PLoS One. 2014 Apr 18;9(4):e95292. doi: 10.1371/journal.pone.0095292. eCollection 2014.
Continuing advances in nucleotide sequencing technology are inspiring a suite of genomic approaches in studies of natural populations. Researchers are faced with data management and analytical scales that are increasing by orders of magnitude. With such dramatic advances comes a need to understand biases and error rates, which can be propagated and magnified in large-scale data acquisition and processing. Here we assess genomic sampling biases and the effects of various population-level data filtering strategies in a genotyping-by-sequencing (GBS) protocol. We focus on data from two species of Populus, because this genus has a relatively small genome and is emerging as a target for population genomic studies. We estimate the proportions and patterns of genomic sampling by examining the Populus trichocarpa genome (Nisqually-1), and demonstrate a pronounced bias towards coding regions when using the methylation-sensitive ApeKI restriction enzyme in this species. Using population-level data from a closely related species (P. tremuloides), we also investigate various approaches for filtering GBS data to retain high-depth, informative SNPs that can be used for population genetic analyses. We find a data filter that includes the designation of ambiguous alleles resulted in metrics of population structure and Hardy-Weinberg equilibrium that were most consistent with previous studies of the same populations based on other genetic markers. Analyses of the filtered data (27,910 SNPs) also resulted in patterns of heterozygosity and population structure similar to a previous study using microsatellites. Our application demonstrates that technically and analytically simple approaches can readily be developed for population genomics of natural populations.

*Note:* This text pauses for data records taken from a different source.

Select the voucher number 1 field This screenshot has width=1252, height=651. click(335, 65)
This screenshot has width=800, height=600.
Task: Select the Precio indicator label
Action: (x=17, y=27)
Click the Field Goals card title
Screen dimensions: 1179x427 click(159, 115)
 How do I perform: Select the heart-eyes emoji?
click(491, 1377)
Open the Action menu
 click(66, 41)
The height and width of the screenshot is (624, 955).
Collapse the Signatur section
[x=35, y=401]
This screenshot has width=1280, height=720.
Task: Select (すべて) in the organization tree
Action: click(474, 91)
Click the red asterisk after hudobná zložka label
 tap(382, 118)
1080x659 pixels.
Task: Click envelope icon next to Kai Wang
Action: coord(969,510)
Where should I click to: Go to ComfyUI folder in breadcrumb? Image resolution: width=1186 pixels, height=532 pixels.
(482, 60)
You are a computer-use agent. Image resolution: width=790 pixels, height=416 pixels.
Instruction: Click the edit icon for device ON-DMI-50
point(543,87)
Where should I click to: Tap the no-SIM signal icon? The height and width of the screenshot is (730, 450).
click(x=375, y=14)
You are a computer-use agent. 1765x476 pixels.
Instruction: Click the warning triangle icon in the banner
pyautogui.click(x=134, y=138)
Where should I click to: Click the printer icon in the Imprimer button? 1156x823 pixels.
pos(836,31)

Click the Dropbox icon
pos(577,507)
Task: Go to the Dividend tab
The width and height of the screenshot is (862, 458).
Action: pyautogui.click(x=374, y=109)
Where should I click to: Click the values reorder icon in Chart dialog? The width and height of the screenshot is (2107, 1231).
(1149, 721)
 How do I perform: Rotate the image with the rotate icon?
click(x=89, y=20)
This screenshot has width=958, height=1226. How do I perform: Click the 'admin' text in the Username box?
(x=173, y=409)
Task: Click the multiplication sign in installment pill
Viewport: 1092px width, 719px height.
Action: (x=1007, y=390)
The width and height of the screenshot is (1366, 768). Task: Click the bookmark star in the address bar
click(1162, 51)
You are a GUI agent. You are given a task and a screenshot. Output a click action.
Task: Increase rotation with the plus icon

核苷酸测序技术的不断进步正在推动一系列用于自然种群研究的基因组方法的发展。研究人员面临的数据管理和分析规模正以数量级的速度增长。随着这些巨大的进步,人们需要了解偏差和错误率,因为它们可能在大规模数据采集和处理过程中传播并放大。在这里,我们评估了基因组采样偏差以及基因分型测序(GBS)方案中各种群体水平数据过滤策略的效果。我们专注于两种杨树的数据,因为该属的基因组相对较小,并且正在成为群体基因组研究的目标。我们通过检查毛果杨基因组(尼斯夸利-1)来估计基因组采样的比例和模式,并证明在该物种中使用甲基化敏感的ApeKI限制酶时,对编码区存在明显的偏差。利用来自近缘物种(颤杨)的群体水平数据,我们还研究了过滤GBS数据的各种方法,以保留可用于群体遗传分析的高深度、信息丰富的单核苷酸多态性(SNP)。我们发现一种包含模糊等位基因指定的数据过滤器,其群体结构和哈迪-温伯格平衡指标与之前基于其他遗传标记对相同群体的研究最为一致。对过滤后的数据(27910个SNP)的分析也得出了与之前使用微卫星的研究相似的杂合性和群体结构模式。我们的应用表明,可以很容易地开发出技术和分析上简单的方法用于自然种群的群体基因组学研究。